# GIVEN PASSAGE
We need to expand how we think about measuring research. We need to include people in our analyses (Zolas et al., 2015). We need to be thoughtful about the language we use to describe research contributions—as Kirsten Bell notes in her recent post on the topic, “outputs” is hardly the innocent bureaucratic synonym for “publications” or “knowledge” it might appear (Bell, 2018). We need to consider more “humanistic” measures of achievement, such as those proposed by the HuMetricsHSS initiative (Long, 2017). And we need to learn from Garfield and have the vision and fortitude to build infrastructure to support how we understand research and, through that, how we as a society support and encourage curiosity and innovation (Haak et al., 2012a).
Expanding our Universe
In the seventeenth century, there was a fundamental challenge to the way Europeans understood the world, from a long-held belief that the stars revolved around the earth to the discovery that, in fact, the stars were very distant and the earth was itself revolving around the sun. Galileo1 became a subject of the Inquisition for this discovery, which was seen as heretical. Looking back on this time, it is interesting to see the extent to which proponents of geocentrism used increasingly complex mathematics to bolster their worldview as data from more direct measurement techniques—telescopes!—became available. But, as these new methods were tested and accepted, the consensus was able to shift.
We need to start using more such direct measurement techniques in our evaluation processes. Garfield's citation index is an excellent foundation. It shows that building infrastructure is not only possible, but also has direct benefits. But it reflects only a part of the research world.

# DATASET CONTENT
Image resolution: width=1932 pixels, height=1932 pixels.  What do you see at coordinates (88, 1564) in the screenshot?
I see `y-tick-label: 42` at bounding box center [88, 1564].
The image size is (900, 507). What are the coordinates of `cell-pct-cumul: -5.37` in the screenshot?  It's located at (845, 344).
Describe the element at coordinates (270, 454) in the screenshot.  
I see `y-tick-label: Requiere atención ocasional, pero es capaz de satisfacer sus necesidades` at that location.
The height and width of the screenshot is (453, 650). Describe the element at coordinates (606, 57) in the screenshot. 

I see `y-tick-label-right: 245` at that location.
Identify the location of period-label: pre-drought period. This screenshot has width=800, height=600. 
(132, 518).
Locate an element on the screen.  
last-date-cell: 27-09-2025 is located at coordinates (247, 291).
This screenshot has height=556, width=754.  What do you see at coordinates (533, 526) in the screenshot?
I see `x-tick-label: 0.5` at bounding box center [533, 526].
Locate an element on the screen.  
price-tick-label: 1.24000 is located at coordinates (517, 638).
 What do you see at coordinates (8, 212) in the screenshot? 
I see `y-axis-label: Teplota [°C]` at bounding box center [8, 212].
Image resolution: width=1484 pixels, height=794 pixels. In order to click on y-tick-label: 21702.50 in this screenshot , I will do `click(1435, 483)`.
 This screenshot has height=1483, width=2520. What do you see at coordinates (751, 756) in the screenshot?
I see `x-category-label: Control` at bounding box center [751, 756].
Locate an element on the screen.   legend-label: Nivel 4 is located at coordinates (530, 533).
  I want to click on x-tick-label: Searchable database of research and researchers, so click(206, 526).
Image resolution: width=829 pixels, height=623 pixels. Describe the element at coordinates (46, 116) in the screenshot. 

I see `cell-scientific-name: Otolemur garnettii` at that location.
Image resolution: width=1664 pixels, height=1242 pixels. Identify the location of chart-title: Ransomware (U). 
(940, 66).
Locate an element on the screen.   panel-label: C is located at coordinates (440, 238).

# PROBLEMS AND TASKS
A. Give every parenthetical citation in the passage on measuring research.
B. Using the passage on measuring research, decide whether each statement agrees with it: (i) Garfield's citation index is described as an excellent foundation. (ii) Garfield's citation index covers the whole research world. (iii) The HuMetricsHSS initiative proposed more "humanistic" measures of achievement.
The listing has nothing to do with the text on measuring research.

# SOLVED PROBLEMS
A. Zolas et al., 2015; Bell, 2018; Long, 2017; Haak et al., 2012a

B.
(i) Yes: "Garfield's citation index is an excellent foundation."
(ii) No: "But it reflects only a part of the research world."
(iii) Yes: "more “humanistic” measures of achievement, such as those proposed by the HuMetricsHSS initiative"